Is every continuous function measurable? In non-Hausdorff topology it is standard to define the Borel algebra of a topological space $X$ as the $\sigma$-algebra generated by the open subsets and the compact saturated subsets. Recall that a subset is saturated if it is an intersection of open subsets, and that compact saturated subsets play the role of compact subsets when the space $X$ is not $T_1$ (which is typically the case for a partially ordered set equipped with the Scott topology for instance). 
In this situation, for a continuous function $f : X \to Y$ between topological spaces, is $f$ necessarily measurable?

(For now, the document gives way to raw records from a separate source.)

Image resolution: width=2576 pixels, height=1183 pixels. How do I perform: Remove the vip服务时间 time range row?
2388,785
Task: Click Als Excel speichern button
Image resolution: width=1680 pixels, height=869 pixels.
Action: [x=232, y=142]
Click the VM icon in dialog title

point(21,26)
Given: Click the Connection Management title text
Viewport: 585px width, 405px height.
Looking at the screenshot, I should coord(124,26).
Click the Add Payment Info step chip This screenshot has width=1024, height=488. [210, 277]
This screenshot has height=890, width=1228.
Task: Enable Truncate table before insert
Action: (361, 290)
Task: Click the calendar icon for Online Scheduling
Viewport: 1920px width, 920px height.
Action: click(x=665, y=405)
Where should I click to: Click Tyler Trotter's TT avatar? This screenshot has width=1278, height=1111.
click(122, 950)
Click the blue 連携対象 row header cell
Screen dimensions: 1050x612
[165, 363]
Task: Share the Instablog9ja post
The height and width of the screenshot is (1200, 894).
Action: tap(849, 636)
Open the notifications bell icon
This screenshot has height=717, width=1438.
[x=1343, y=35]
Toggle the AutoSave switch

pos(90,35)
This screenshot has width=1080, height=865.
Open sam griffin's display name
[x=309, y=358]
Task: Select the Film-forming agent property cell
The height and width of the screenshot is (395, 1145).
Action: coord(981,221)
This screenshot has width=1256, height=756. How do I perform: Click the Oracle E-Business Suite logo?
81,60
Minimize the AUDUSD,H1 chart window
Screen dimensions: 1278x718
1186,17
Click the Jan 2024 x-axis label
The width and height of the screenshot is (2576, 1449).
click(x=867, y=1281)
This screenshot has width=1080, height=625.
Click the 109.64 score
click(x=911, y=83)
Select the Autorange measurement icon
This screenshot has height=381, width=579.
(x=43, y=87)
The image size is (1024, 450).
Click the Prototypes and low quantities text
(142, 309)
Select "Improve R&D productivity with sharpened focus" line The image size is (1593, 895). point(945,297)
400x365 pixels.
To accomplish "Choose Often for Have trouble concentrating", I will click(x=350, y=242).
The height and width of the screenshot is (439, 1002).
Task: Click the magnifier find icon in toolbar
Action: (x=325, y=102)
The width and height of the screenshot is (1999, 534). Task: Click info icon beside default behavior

This question is equivalent to the following. If we write $\uparrow y$ for the intersection of all open subsets containing $y$, which happens to be compact saturated, is it true that $f^{-1}(\uparrow y)$ is measurable for all $y \in Y$?
Thank you very much for your help. 
Paul 

Edit: this question has now been migrated to MathOverflow, see here. 
 A: Let $X$ be a topological space with a compact, saturated, non-open set $S$ and $Z$ a space that is not itself the union of countably many compact subsets. Consider the projection $X \times Z \to X$. I suspect the inverse image $S \times Z$ will not behave as hoped. I think it would be as you wanted under the product Borel algebra but not under that of the Borel algebra associated to the product topology. 
Or I'm missing something.
A: I would like to complete my question with the following elements. 
If $Y$ is $T_1$, then every subset $\uparrow y$ is closed (it coincides with the singleton $\{ y \}$ which itself coincides with its closure), so the continuous map $f : X \to Y$ is measurable. 
If $Y$ is first-countable, then every subset $\uparrow y$ can be written as a countable intersection of open subsets, so again $f$ is measurable. 
If $f$ is open and bijective, one can show that the inverse image of $\uparrow y$ is of the form $\uparrow x$, $x \in X$, so $f$ is measurable. 
Do we know other such situations? (sufficient conditions on $X$, $Y$ or $f$ in order for $f$ to be measurable?)